Hunderttausende von Solar- und Tausende von Windkraftanlagen produzieren hierzulande bereits umweltfreundlichen Strom. Aber sie sind erst der Anfang der Energiewende in Deutschland. Und nicht nur die Produktion, auch die Verteilung des Stromes steht vor einer Wende: Es braucht Innovationen, um den Strom geschickt zu verteilen. Ein Ingenieur aus Kaiserslautern hat dafür jetzt eine weltweit einmalige Technik entwickelt.

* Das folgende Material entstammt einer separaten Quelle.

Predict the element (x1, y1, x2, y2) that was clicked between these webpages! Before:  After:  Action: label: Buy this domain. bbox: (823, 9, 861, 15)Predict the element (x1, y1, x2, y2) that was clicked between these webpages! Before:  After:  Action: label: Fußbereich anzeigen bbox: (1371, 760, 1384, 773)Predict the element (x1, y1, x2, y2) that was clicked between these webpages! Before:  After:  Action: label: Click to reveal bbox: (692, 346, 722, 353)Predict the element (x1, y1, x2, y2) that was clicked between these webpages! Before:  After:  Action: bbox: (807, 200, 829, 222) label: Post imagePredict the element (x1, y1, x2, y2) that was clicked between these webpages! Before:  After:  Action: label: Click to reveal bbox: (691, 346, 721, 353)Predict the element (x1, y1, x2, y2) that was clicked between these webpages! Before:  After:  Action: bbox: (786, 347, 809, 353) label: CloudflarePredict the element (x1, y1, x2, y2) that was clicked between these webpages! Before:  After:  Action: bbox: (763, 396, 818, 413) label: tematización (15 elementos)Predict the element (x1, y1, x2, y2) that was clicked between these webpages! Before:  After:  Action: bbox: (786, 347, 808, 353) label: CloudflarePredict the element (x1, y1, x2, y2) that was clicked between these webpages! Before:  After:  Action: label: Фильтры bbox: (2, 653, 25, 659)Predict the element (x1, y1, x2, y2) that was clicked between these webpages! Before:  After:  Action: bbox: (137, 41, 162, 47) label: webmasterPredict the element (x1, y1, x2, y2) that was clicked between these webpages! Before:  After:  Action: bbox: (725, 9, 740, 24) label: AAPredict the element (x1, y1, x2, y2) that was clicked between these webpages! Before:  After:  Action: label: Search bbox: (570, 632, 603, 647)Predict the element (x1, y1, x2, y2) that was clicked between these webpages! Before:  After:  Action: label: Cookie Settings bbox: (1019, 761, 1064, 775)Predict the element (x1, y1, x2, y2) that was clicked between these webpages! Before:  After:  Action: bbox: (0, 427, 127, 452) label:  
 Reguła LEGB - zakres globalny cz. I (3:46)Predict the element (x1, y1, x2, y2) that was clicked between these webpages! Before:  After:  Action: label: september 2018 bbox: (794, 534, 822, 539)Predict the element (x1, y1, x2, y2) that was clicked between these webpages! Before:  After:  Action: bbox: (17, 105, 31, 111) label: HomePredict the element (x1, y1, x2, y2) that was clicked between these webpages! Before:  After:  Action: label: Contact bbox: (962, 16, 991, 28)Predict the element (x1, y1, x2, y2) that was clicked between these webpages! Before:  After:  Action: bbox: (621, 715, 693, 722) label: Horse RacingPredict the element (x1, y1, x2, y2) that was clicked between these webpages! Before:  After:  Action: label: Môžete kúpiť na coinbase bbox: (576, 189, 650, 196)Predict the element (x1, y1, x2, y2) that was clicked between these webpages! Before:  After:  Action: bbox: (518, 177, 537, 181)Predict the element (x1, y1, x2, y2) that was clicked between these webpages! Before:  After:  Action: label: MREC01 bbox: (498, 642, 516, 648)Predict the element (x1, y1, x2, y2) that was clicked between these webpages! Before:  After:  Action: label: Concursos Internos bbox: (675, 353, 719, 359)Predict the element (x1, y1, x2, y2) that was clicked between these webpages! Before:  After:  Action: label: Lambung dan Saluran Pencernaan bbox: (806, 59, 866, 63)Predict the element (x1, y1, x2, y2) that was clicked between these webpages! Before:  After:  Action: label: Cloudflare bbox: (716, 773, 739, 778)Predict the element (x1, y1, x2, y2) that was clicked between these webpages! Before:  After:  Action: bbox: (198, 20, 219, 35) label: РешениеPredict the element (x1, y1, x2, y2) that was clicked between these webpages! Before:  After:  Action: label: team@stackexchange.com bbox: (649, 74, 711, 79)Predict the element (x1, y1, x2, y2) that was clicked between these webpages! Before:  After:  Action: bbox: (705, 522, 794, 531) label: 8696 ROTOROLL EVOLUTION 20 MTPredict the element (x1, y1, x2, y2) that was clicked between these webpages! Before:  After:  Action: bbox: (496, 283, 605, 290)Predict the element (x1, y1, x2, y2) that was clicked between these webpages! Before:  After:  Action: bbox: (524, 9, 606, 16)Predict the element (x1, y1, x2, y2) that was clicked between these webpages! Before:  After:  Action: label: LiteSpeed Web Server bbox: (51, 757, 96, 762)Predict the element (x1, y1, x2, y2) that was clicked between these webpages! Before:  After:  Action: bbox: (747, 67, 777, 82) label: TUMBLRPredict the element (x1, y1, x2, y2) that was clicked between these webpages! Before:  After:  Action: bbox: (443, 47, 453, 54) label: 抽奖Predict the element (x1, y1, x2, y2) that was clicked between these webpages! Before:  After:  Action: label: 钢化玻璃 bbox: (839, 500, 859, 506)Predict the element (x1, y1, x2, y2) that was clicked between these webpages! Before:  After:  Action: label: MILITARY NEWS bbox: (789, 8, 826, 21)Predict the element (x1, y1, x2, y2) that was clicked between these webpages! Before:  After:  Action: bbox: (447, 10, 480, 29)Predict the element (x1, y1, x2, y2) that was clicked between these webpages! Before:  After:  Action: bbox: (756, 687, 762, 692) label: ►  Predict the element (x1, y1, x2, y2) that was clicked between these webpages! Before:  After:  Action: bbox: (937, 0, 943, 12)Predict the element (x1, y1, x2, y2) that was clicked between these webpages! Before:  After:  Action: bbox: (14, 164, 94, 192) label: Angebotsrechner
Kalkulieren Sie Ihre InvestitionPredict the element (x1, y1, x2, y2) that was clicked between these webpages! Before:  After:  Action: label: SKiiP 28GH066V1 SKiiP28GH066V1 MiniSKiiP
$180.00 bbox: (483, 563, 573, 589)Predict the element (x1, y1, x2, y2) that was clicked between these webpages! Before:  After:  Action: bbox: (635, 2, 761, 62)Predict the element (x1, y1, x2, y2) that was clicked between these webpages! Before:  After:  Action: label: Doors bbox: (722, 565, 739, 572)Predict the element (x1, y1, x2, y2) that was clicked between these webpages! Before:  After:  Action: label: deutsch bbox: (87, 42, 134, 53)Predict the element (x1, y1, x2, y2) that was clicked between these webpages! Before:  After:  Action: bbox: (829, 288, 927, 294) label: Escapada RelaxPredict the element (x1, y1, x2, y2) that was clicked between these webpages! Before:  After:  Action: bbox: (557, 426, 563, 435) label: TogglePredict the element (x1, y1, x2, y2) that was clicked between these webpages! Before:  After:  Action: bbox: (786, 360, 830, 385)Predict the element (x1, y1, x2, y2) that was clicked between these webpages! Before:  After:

Wie Autobahnen bringen Hochspannungsnetze den Strom der Großkraftwerke, die noch immer den größten Teil der elektrischen Energie liefern, in die Städte und Gemeinden. Dort, quasi an den Ausfahrten, wandeln Umspannwerke und Trafostationen die Spannung von 110.000 bis 380.000 Volt in haushaltsübliche 230 bzw. 400 Volt um. Dieser Strom wird über lokale Niederspannungsnetze zu den Wohnhäusern und Betrieben transportiert. Zwei Drittel des Stromnetzes machen diese Landstraßen aus, rund 1,2 Millionen Kilometer.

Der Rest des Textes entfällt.